Your instructions: Rewrite the listing, swapping "home icon" for "house icon" and leaving everything else as it is.
*** Records for this task ***
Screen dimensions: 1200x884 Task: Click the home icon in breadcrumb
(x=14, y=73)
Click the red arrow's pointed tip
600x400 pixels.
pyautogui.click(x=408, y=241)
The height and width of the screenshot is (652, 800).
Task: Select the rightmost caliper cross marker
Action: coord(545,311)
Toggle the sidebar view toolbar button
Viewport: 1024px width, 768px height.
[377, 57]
***
Full response:
Screen dimensions: 1200x884 Task: Click the house icon in breadcrumb
(x=14, y=73)
Click the red arrow's pointed tip
600x400 pixels.
pyautogui.click(x=408, y=241)
The height and width of the screenshot is (652, 800).
Task: Select the rightmost caliper cross marker
Action: coord(545,311)
Toggle the sidebar view toolbar button
Viewport: 1024px width, 768px height.
[377, 57]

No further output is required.